De slotsom is dat de vorderingen van de Belastingdienst zullen worden toegewezen, in die zin dat [gedaagde] wordt veroordeeld tot betaling aan de Belastingdienst van een dwangsom van € 100.000,00 ineens, alsmede een dwangsom van € 10.000,00 voor iedere dag of gedeelte daarvan, indien [gedaagde] niet binnen twee weken na betekening van het vonnis tijdig of volledig voldoet aan de veroordelingen neergelegd in het vonnis van 6 december 2023 tot een maximum van € 300.000,00 is bereikt. Volledigheidshalve wordt opgemerkt dat de reeds verbeurde dwangsommen uit hoofde van het vonnis van 6 december 2023 geen onderdeel uitmaken van de in het dictum vermelde dwangsom en maximum.
2.7.
[gedaagde] is in het ongelijk gesteld en moet daarom de proceskosten (inclusief nakosten) betalen. De proceskosten van De Belastingdienst worden begroot op:
- kosten van de dagvaarding
135,97
- griffierecht
688,00
- salaris advocaat
715,00
- nakosten
178,00
(plus de verhoging zoals vermeld in de beslissing)
Totaal
1.716,97
2.8.
De gevorderde wettelijke rente over de proceskosten wordt toegewezen zoals vermeld in de beslissing.

3.De beslissing

De voorzieningenrechter
3.1.
verleent verstek tegen de niet verschenen gedaagde partij,
3.2.
veroordeelt [gedaagde] tot betaling aan de Belastingdienst van een dwangsom van
€ 100.000,00 ineens, alsmede een dwangsom van € 10.000,00 voor iedere dag of gedeelte daarvan, indien [gedaagde] niet binnen twee weken na betekening van het vonnis tijdig of volledig voldoet aan de veroordelingen neergelegd in het vonnis van 6 december 2023 (C/05/427205 / KG ZA 23-403) die als volgt luiden:
“3.1 beveelt [gedaagde] volledig en onvoorwaardelijk mee te werken aan het verstrekken van de – door de Belastingdienst op grond van 47 AWR – verzochte gegevens en inlichtingen, waaronder, maar niet uitsluitend alle gegevens en inlichtingen zoals omschreven in paragraaf 3.1 van de dagvaarding,
3.2.
beveelt [gedaagde] om de onder 3.1. omschreven gegevens en inlichtingen en/of verklaringen duidelijk, stellig en zonder voorbehoud mondeling en/of schriftelijk op een door de Belastingdienst nader te bepalen wijze te verstrekken,
3.3.
beveelt [gedaagde] om de vereiste belastingaangiften inkomstenbelasting/ premie volksverzekeringen voor de belastingjaren 2012 tot en met 2022 – op grond van artikel 8, lid 1, AWR – in te dienen,”

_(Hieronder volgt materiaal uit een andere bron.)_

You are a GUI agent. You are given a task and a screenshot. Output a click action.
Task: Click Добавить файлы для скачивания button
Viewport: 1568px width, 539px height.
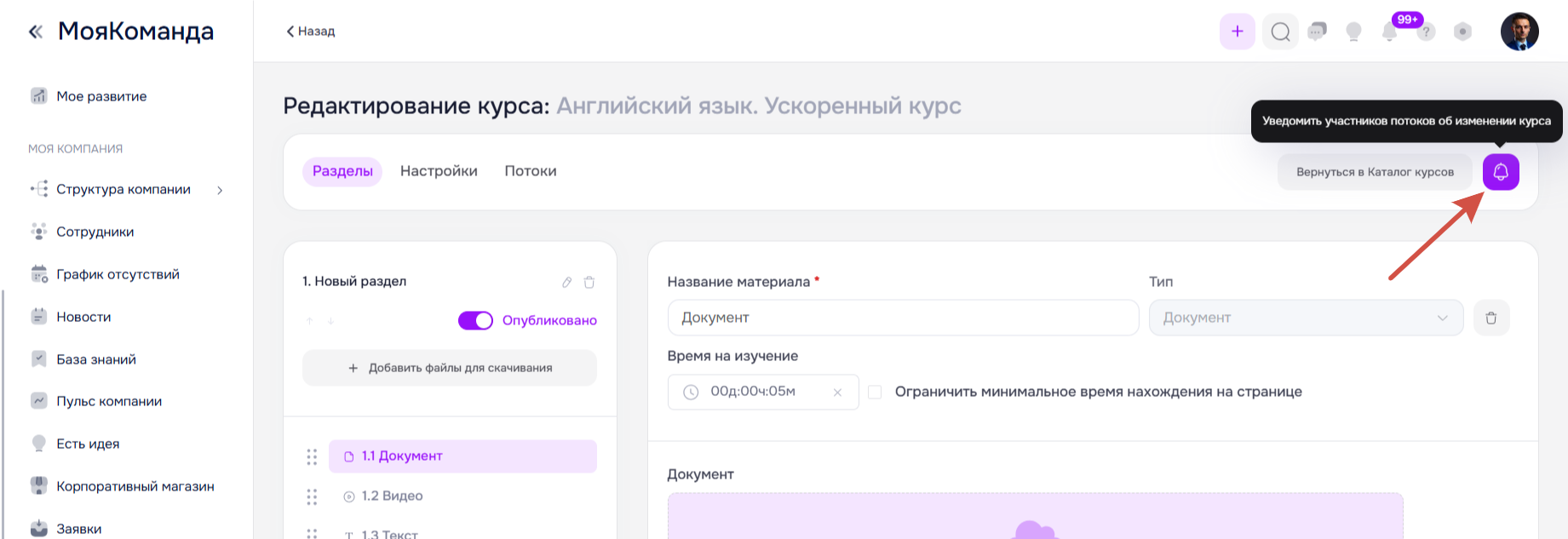click(x=450, y=368)
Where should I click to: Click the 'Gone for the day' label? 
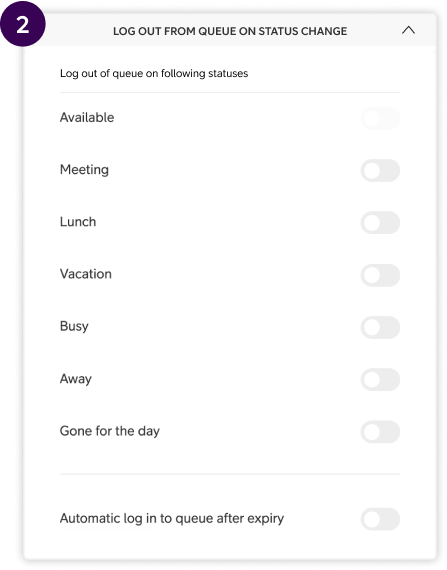(110, 431)
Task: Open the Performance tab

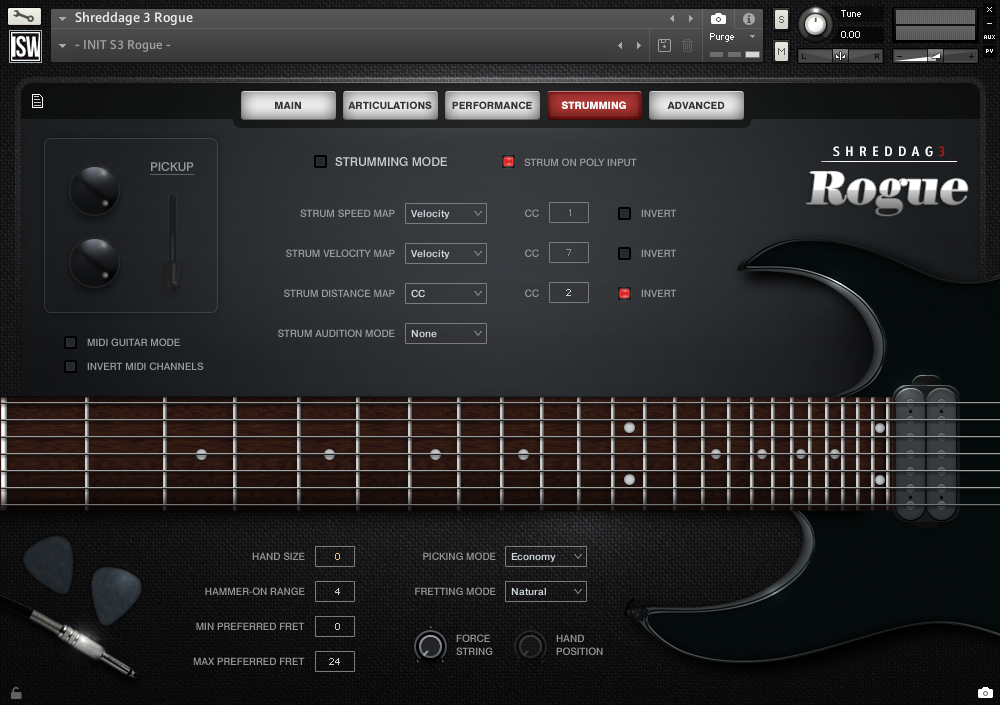Action: 492,104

tot een maximum van € 300.000,00 is bereikt;
3.3.
veroordeelt [gedaagde] in de proceskosten van € 1.716,97, te betalen binnen veertien dagen na aanschrijving daartoe, te vermeerderen met € 92,00 plus de kosten van betekening als [gedaagde] niet tijdig aan de veroordelingen voldoet en het vonnis daarna wordt betekend,
3.4.
veroordeelt [gedaagde] tot betaling van de wettelijke rente als bedoeld in artikel 6:119 BW over de proceskosten als deze niet binnen veertien dagen na aanschrijving zijn betaald,
3.5.
verklaart dit vonnis uitvoerbaar bij voorraad,
3.6.
wijst het meer of anders gevorderde af.
Dit vonnis is gewezen door mr. S.J. Peerdeman en in het openbaar uitgesproken op 21 augustus 2024.